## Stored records
-=-=-

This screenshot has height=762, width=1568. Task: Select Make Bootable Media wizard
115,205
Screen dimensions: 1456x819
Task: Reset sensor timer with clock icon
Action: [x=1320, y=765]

-=-=-

A word-for-word transcription of all the data is needed.

This screenshot has height=762, width=1568. Task: Select Make Bootable Media wizard
115,205
Screen dimensions: 1456x819
Task: Reset sensor timer with clock icon
Action: [x=1320, y=765]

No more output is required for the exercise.